Like most fantasies this one is fuelled by incorrigible romanticism, fed by fragmented, rose-tinted images descending thick and fast from travel brochures and magazines, books, movies and travelers tales. Visions of olive groves; orange scented, well laid out gardens, in European or Arabic style; beautiful white washed villas with over flowering window boxes; miles of sandy beaches; fast cars being driven smartly along picturesque, verdant mountain roads by Sophia Loren in those oversized sunglasses and that undersized dress; gorgeous old churches and mosques, beautiful palaces, museums and theatres surfeit with “history and culture,” good food, luscious fruit, great wines, and most of all, a balmy climate. And the amazing quality of light in these countries! That mellow, magical luminescence that the Impressionists strove to capture and indeed, succeeded.

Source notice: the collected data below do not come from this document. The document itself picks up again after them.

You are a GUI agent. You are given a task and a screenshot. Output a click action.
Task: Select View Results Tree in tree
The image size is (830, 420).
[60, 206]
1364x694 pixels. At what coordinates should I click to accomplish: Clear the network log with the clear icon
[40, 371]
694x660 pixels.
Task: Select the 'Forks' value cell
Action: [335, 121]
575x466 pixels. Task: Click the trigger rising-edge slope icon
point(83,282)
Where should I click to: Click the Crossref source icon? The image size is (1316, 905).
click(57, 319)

I once briefly met a Turkish man who told me that the temperature range in his country was 10-25˚ C. Heaven, I sighed! I who have lived mostly through dripping, sweaty Mumbai summers, or that other variety of Indian summer – the blazing, hot and dry, continental killers. (In Mumbai, when it rains it pours.) I who now live in a city where minus 10˚C is the average winter temperature, and where these windy horrors last nearly half the year.

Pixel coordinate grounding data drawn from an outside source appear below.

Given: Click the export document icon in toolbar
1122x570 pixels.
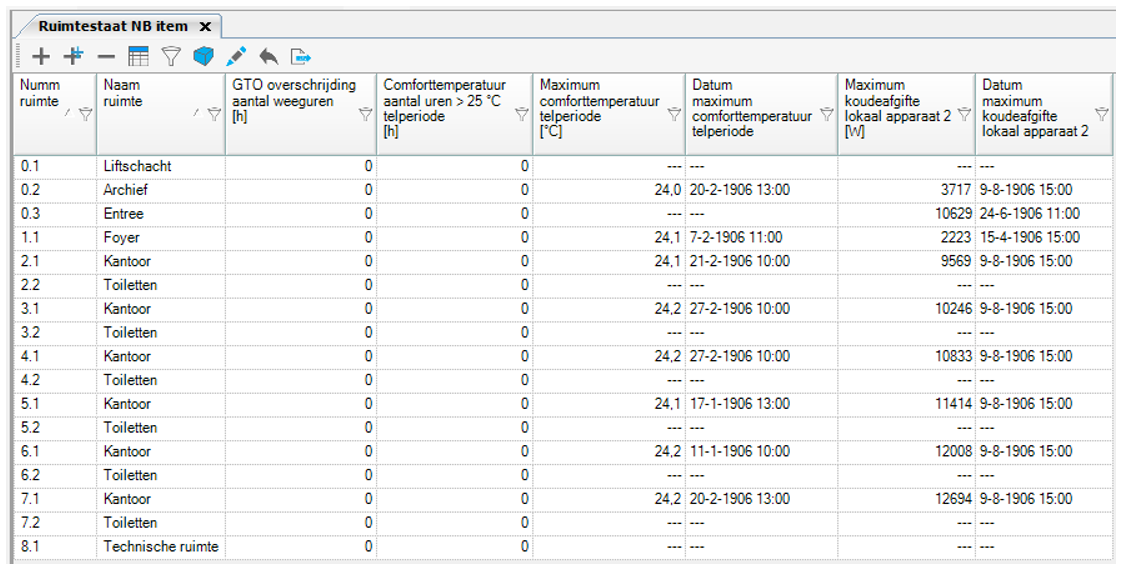Looking at the screenshot, I should click(300, 57).
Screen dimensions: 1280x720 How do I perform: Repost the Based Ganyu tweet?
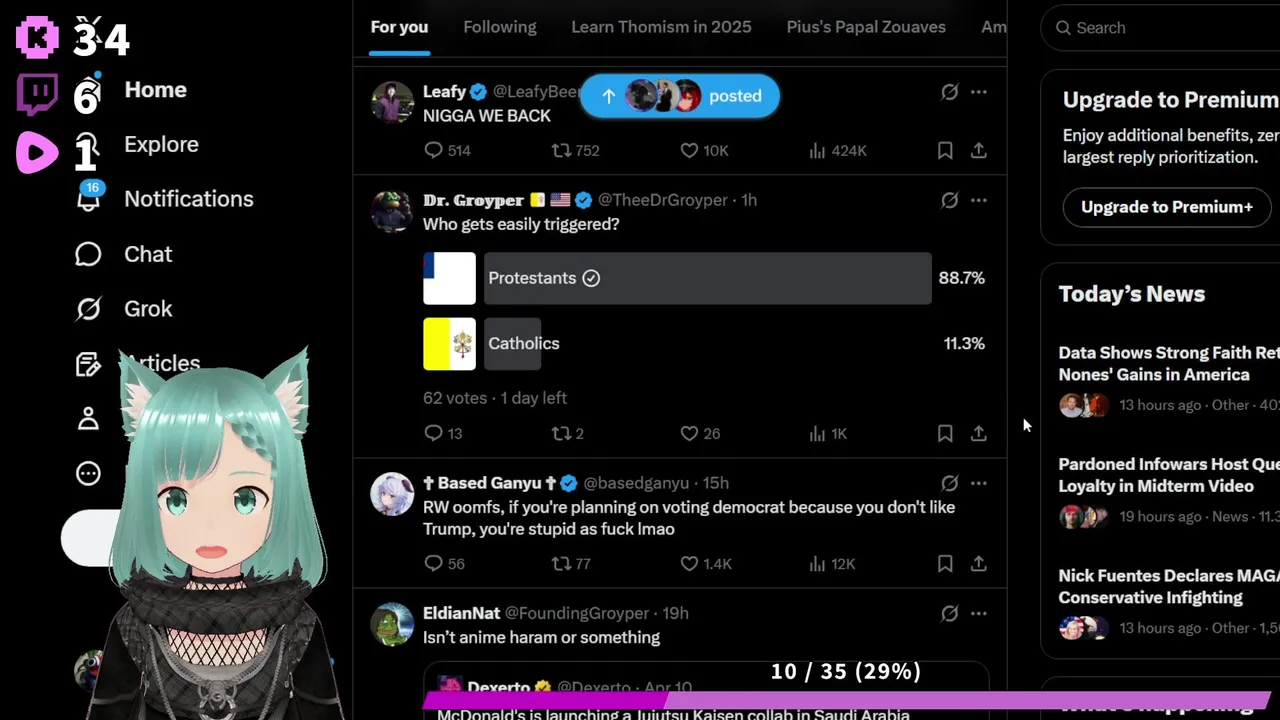562,563
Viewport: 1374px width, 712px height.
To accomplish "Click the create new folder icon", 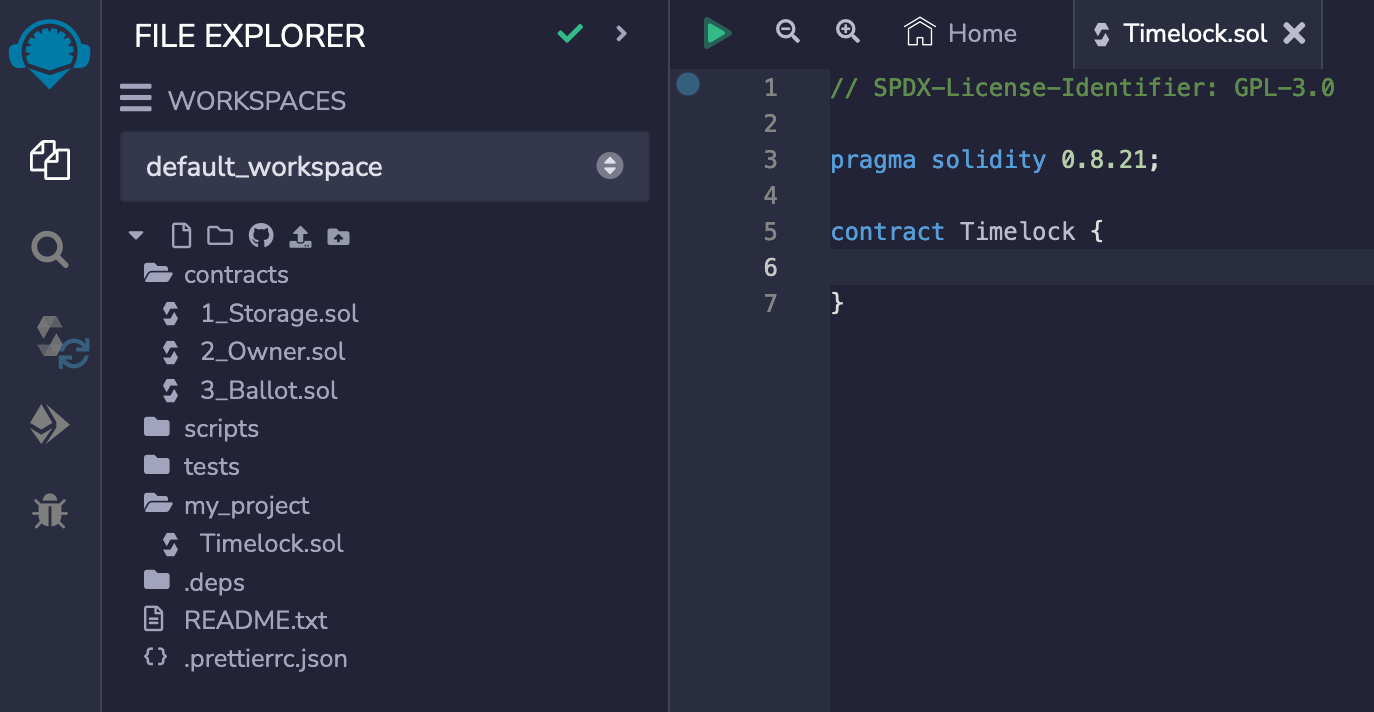I will (220, 236).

When I was in the Mediterranean, I would walk down the pebble stone path of an ancient city, my skin caressed by just that right amount of sunlight, a pleasing breeze teasing my hair, ever so lightly, while my eyes feasted on an architectural wonder. No gloves, no scarf, no layer upon layer of clothing, nor the constant effort to find shade, wipe a sweaty brow, quench a withering throat – would mar my triumphant journey of discovery, of what is surely one of the most live-able regions on the planet.
A dreary dawn
—————-
Eight a.m., Madrid. It is pitch dark and misty. The streetlights are on. The sun is still fast asleep. Like me, it seems to be on holiday. I have flown in the night before from Ottawa and installed myself in the hotel from where the conducted tour I have booked myself on is to begin, a day later. Madrid lies before my eyes, pale and limp.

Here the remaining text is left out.